• EXTRAIT À LIRE:
---
Dans un autre ordre d’idée, l’habitude de l’écriture est incarnée par la tradition des Transitons, véritable journal tenu par un habitant sur les principaux événements survenus dans le village ou même dans la vallée. Au cours des 17e et 18e siècles, période majeure de leur rédaction, plusieurs auteurs, souvent anonymes, se sont ainsi succédés. Cette pratique de l’écrit n’est pourtant pas réservée à quelques individus. Elle s’inscrit matériellement sur tous les objets du quotidien, puisque chacun aime à inscrire son nom sur les objets qu’il sculpte, sur le linteau de sa porte, puisque l’on marque des aphorismes et des pensées morales sur les meubles pour éduquer les générations suivantes. Il en va de même des apophtegmes que l’on fait écrire en français ou en latin sur les cadrans solaires.
C’est aussi la possession relativement diffuse et précoce d’ouvrages imprimés qui ne sont pas le seul fait des prêtres ou des protestants. On a pu également recenser dans quelques familles de véritables bibliothèques où apparaissent des ouvrages autres que religieux, même si ceux-ci constituent l’essentiel.[43] C’est enfin le goût pour les pièces de théâtre, empruntées au répertoire classique et jouées à la veillée, ce qui surprend tellement les quelques voyageurs s’aventurant au 19e siècle dans ce pays reculé.[44]
À travers ces quelques exemples, on perçoit que l’intérêt pour la culture écrite va bien au-delà des savoirs élémentaires. La poursuite des études, via le séminaire, mais aussi les collèges d’Embrun ou de Briançon, est la règle dans les familles les plus aisées. Certains vont même jusqu’à faire le voyage en Allemagne ou en Angleterre pour acquérir les compétences à la maîtrise du commerce international et à celle de la concurrence.
---
• ENTRÉES FOURNIES:
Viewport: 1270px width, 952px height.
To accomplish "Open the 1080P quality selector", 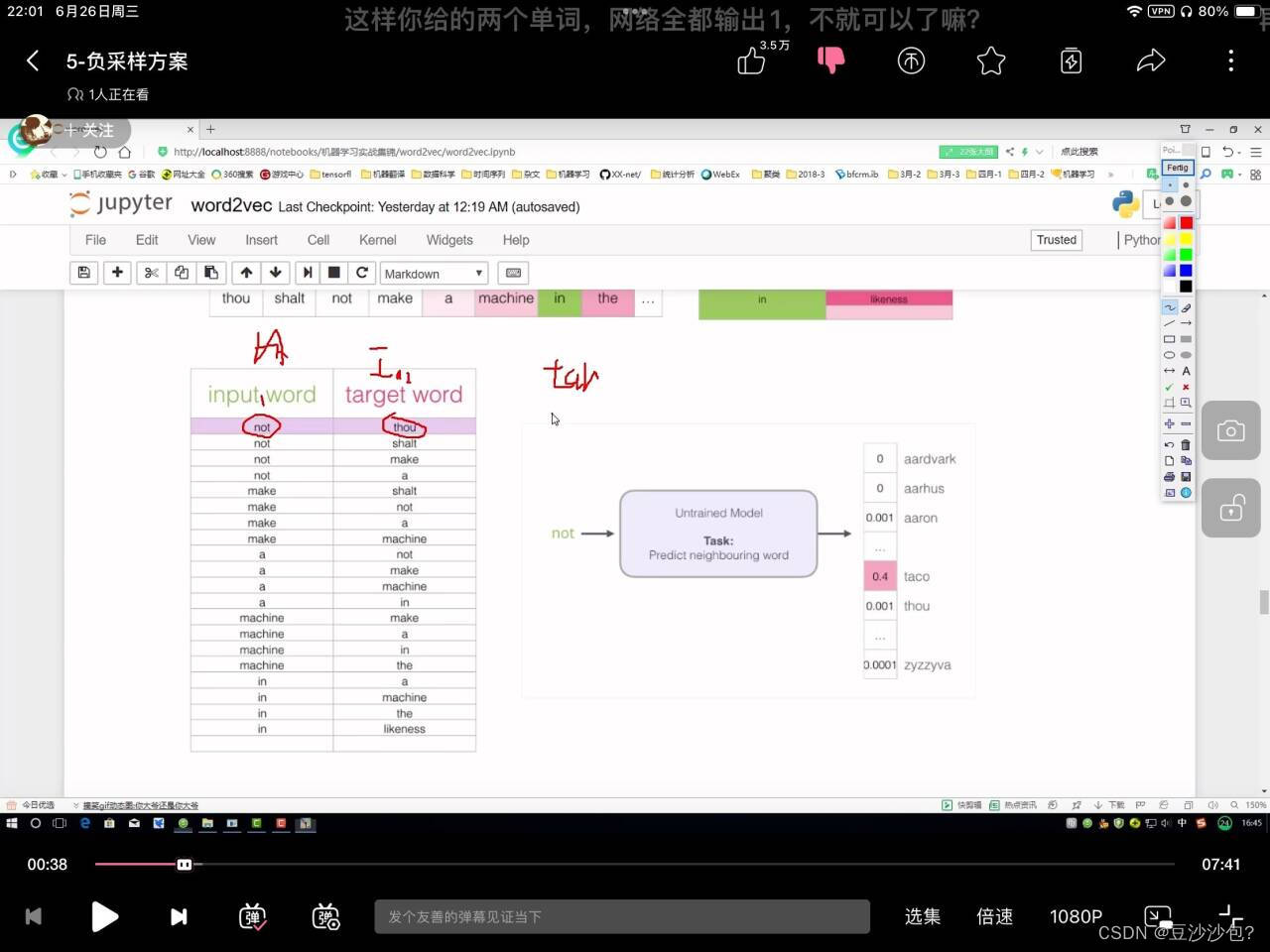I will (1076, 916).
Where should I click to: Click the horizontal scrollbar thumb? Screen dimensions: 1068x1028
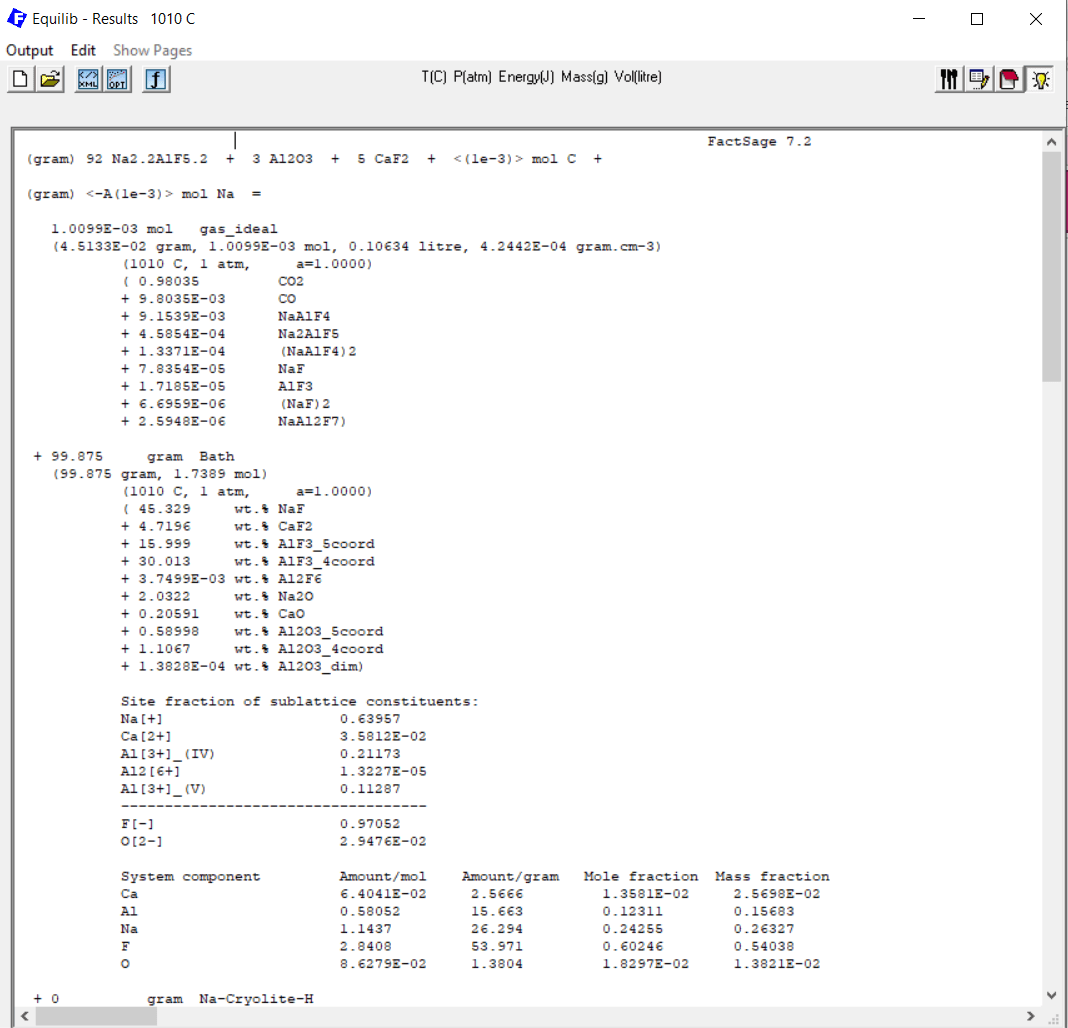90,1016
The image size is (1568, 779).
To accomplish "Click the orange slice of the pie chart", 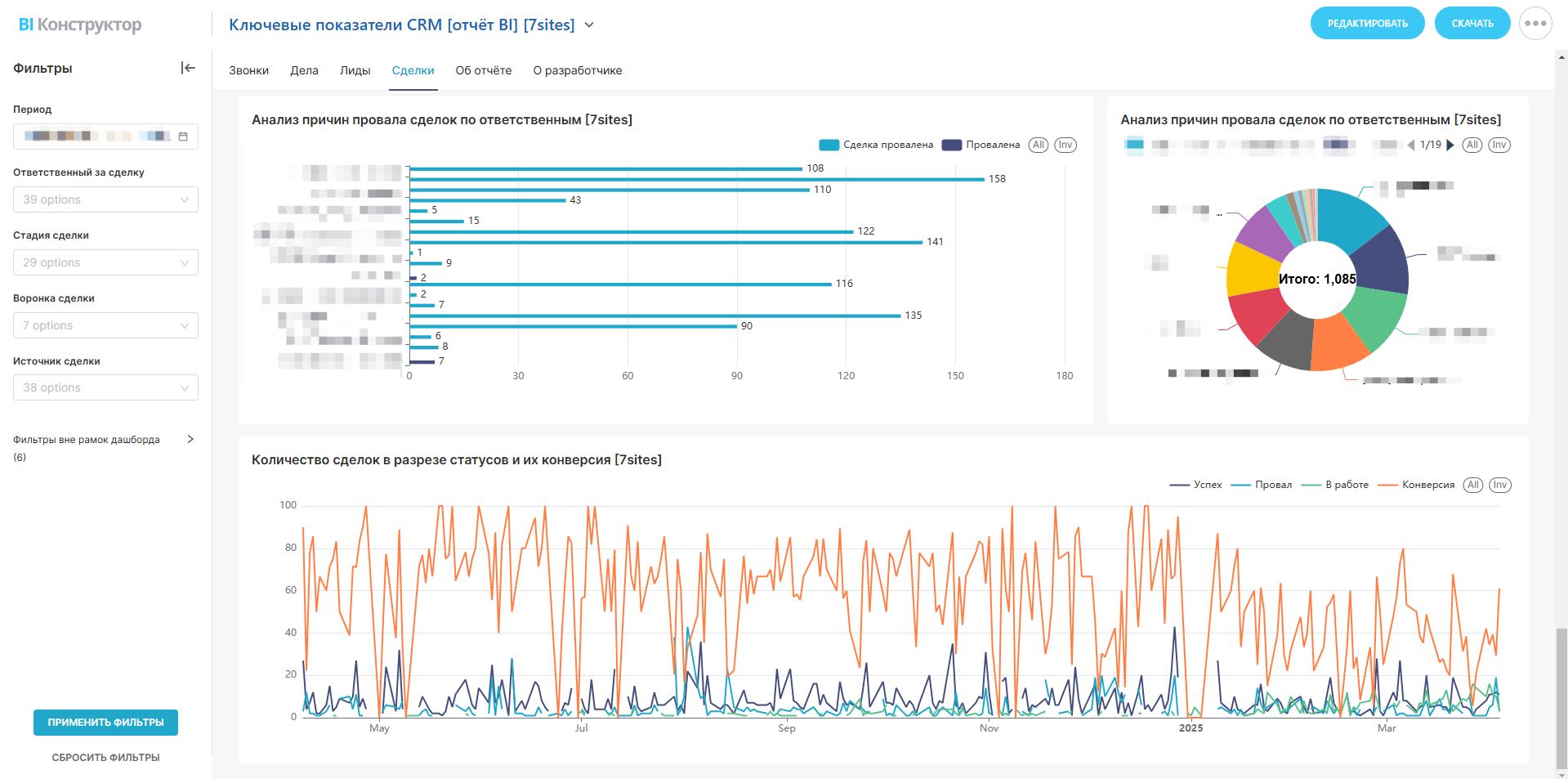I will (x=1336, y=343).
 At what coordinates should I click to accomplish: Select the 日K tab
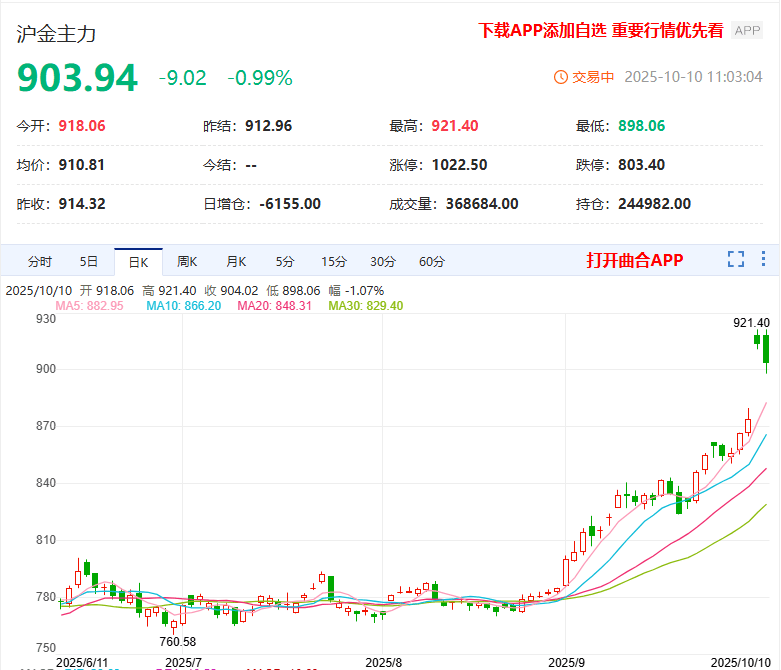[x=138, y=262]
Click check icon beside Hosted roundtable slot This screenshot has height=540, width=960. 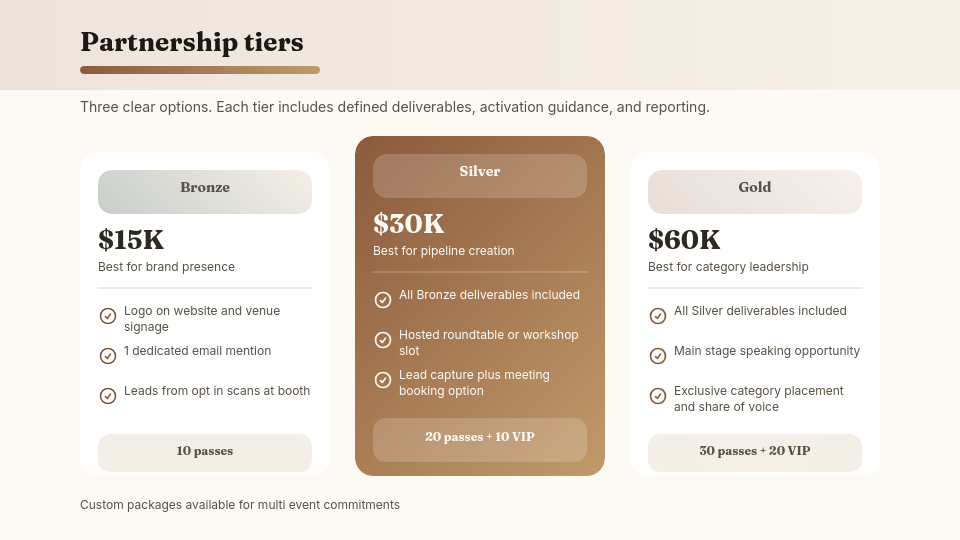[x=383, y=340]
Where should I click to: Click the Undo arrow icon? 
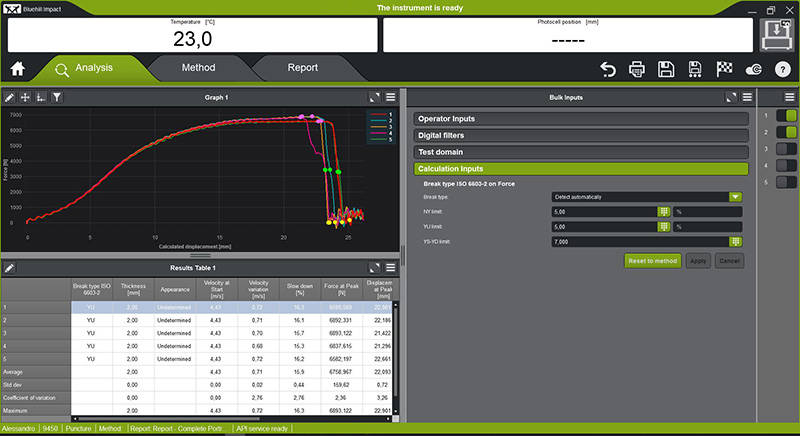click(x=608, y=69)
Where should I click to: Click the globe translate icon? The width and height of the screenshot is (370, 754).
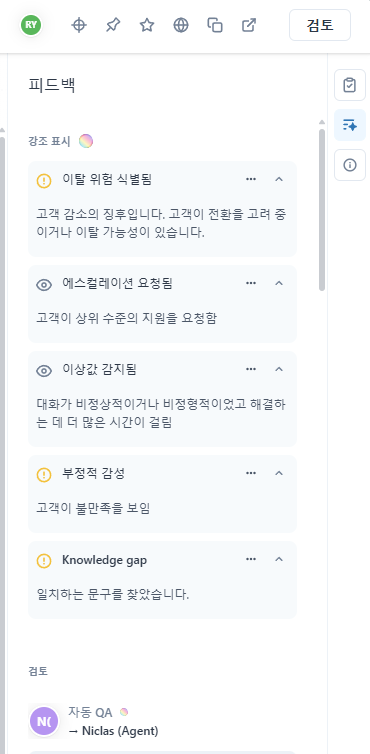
---
• À FAIRE:
• A. Dans l’extrait à lire, réécrivez plus brièvement le paragraphe qui commence par « C’est aussi la possession » en conservant ses faits principaux.
• B. Dans les enregistrements, remplacez « icon » par « button » en partant de la ligne qui contient « Where should I click to: Click the Undo » et en allant jusqu’à la fin des enregistrements, bornes comprises. Donnez seulement ces lignes, sans les images.

• RÉSULTATS:
• A. Les livres imprimés étaient possédés tôt et assez largement, et pas seulement par les prêtres ou les protestants. Certaines familles avaient de véritables bibliothèques, surtout religieuses mais pas uniquement. On aimait aussi les pièces de théâtre du répertoire classique jouées à la veillée, ce qui étonnait les rares voyageurs venus au 19e siècle dans ce pays reculé.

• B.
Where should I click to: Click the Undo arrow button? 
click(x=608, y=69)
Where should I click to: Click the globe translate button? The width and height of the screenshot is (370, 754).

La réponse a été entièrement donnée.